Growing up in New York, just outside of Manhattan, I was fortunate enough to attend a lot of Broadway productions as a kid and teenager. As early as age three, I knew I wanted to be on stage one day, and my parents were generous enough to take me to as many shows as possible. Seeing a show on Broadway was always a special event; we dressed up and planned ahead to ensure we’d arrive on time. That always seemed to be the norm. I never felt out of place when I dressed in fancy clothes to a play; I looked just like everyone else in the audience.
There was a collective respect that went along with attending a show; every spectator was united in a shared desire to watch this story unfold. The lights would go down, and a hush would settle over the crowd. There was a unique communal focus that would not be lifted until the lights came on again.
As an adult with a career in the arts, I attend a lot of productions, ranging from community to professional theatre. The audiences today are drastically different from what I remember growing up.
Recently, I went to see Disney’s Aladdin on Broadway. There were people talking at full volume, checking their phones nonstop, catcalling at actors, and, my biggest pet peeve, singing along with the musical numbers. I left that show feeling sad and nostalgic for the Broadway magic from my childhood.
This sort of self-involved behavior is not limited to midtown Manhattan, but it feels the most jarring because of how much a Broadway ticket costs. Perhaps some don’t follow this logic, but if you’re spending upwards of one hundred dollars on your tickets, shouldn’t you treat the event as a special occasion?
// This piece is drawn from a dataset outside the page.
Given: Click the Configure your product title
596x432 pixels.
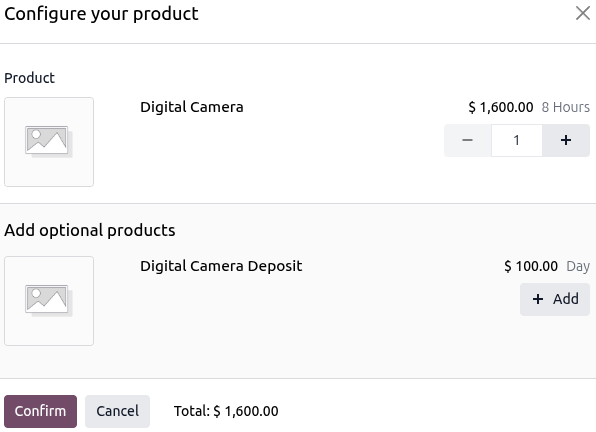Looking at the screenshot, I should pos(101,14).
As an actor and director, I feel a certain duty to urge people to reevaluate their theatre-going behavior. Here are five ways to be a better audience member in today’s modern world:
1. Turn your phone off and keep it off
For people addicted to checking their notifications, this probably feels like a tall order. But do you really want to be that person whose ringtone blares in the middle of Eponine’s death?
The first act of any Broadway play usually lasts anywhere between 60 and 90 minutes. I guarantee that you’ll survive without looking at your instagram feed for an hour — and your seat mates will thank you.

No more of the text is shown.